◆ Exercise instructions ◆
A. Answer these from the SensorAugmentor API reference, one per line:
(i) What shape does the ResidualBlock's linear1 layer have?
(ii) What is the default hidden_dim of SensorAugmentor?
(iii) What kind of architecture does SensorAugmentor use?
B. Pick up the SensorAugmentor API reference after its final sentence and keep writing it.

Skip to content

Latest commit

 

History

History
710 lines (561 loc) · 22.3 KB

File metadata and controls

710 lines (561 loc) · 22.3 KB

SensorAugmentor API Reference

Welcome to the SensorAugmentor API reference documentation. This document provides detailed information about all the classes, methods, and functions available in the SensorAugmentor framework.

Table of Contents

Core Components

ResidualBlock

class ResidualBlock(nn.Module):
    def __init__(self, dim: int, activation: nn.Module = nn.ReLU()):
        # ...
    
    def forward(self, x: torch.Tensor) -> torch.Tensor:
        # ...

A residual block with two linear layers and a skip connection.

Parameters:

  • dim (int): Dimension of input and output features.
  • activation (nn.Module, optional): Activation function to use. Default: nn.ReLU().

Attributes:

  • linear1 (nn.Linear): First linear layer with shape (dim, dim).
  • linear2 (nn.Linear): Second linear layer with shape (dim, dim).
  • activation (nn.Module): Activation function used between layers.

Methods:

  • forward(x): Forward pass through the residual block.
    • Parameters:
      • x (torch.Tensor): Input tensor of shape (batch_size, dim).
    • Returns:
      • torch.Tensor: Output tensor of shape (batch_size, dim).

Example:

import torch
from sensor_actuator_network import ResidualBlock

# Create a residual block with 64 dimensions
block = ResidualBlock(64)

# Create a random input tensor
x = torch.randn(32, 64)  # batch_size=32, dim=64

# Forward pass
output = block(x)
print(output.shape)  # torch.Size([32, 64])

SensorAugmentor

class SensorAugmentor(nn.Module):
    def __init__(self, 
                 sensor_dim: int = 32, 
                 hidden_dim: int = 64, 
                 output_dim: int = 16, 
                 num_resblocks: int = 2,
                 activation: nn.Module = nn.ReLU()):
        # ...
    
    def forward(self, x_lq: torch.Tensor, x_hq: Optional[torch.Tensor] = None) -> Tuple[torch.Tensor, ...]:
        # ...

Main model for enhancing low-quality sensor data and generating actuator commands. Uses a teacher-student architecture with residual connections.

Parameters:

  • sensor_dim (int, optional): Dimension of the sensor data. Default: 32.
  • hidden_dim (int, optional): Dimension of the hidden layers and latent representation. Default: 64.
  • output_dim (int, optional): Dimension of the actuator command. Default: 16.
  • num_resblocks (int, optional): Number of residual blocks in the encoder. Default: 2.
  • activation (nn.Module, optional): Activation function to use. Default: nn.ReLU().

Attributes:

  • encoder (nn.Sequential): Encoder network that transforms sensor data into latent representations.
  • hq_reconstructor (nn.Sequential): Network that reconstructs high-quality sensor data from latent representations.
  • actuator_head (nn.Linear): Linear layer that maps latent representations to actuator commands.
  • post_encoding_resblock (ResidualBlock): Additional residual block after encoding.

◆ Data provided ◆
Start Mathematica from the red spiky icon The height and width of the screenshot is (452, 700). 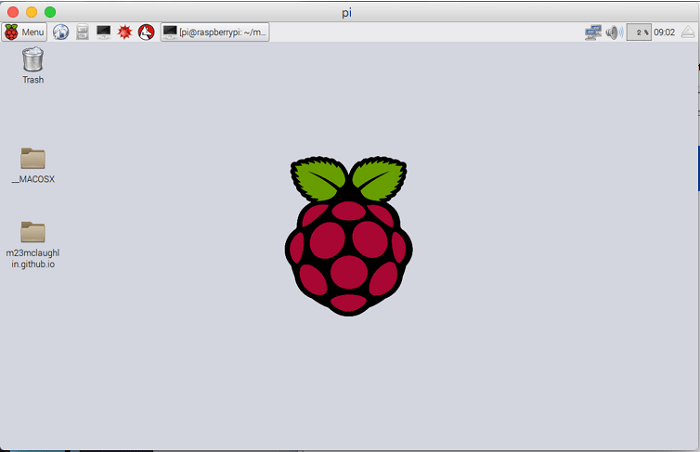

◆ Answers for the exercise ◆
A.
(i) (dim, dim)
(ii) 64
(iii) A teacher-student architecture with residual connections

B.
Methods:

  • forward(x_lq, x_hq=None): Forward pass through the model.
    • Parameters:
      • x_lq (torch.Tensor): Low-quality sensor data of shape (batch_size, sensor_dim).
      • x_hq (torch.Tensor, optional): High-quality sensor data of shape (batch_size, sensor_dim). Required during training for teacher-student learning, not needed for inference.
    • Returns:
      • reconstructed_hq (torch.Tensor): Reconstructed high-quality sensor data.
      • act_command (torch.Tensor): Predicted actuator command.
      • encoded_lq (torch.Tensor): Latent representation of low-quality data.
      • encoded_hq (torch.Tensor or None): Latent representation of high-quality data (if provided).

Example:

import torch
from sensor_actuator_network import SensorAugmentor

# Create model
model = SensorAugmentor(
    sensor_dim=32,
    hidden_dim=64,
    output_dim=1,
    num_resblocks=3
)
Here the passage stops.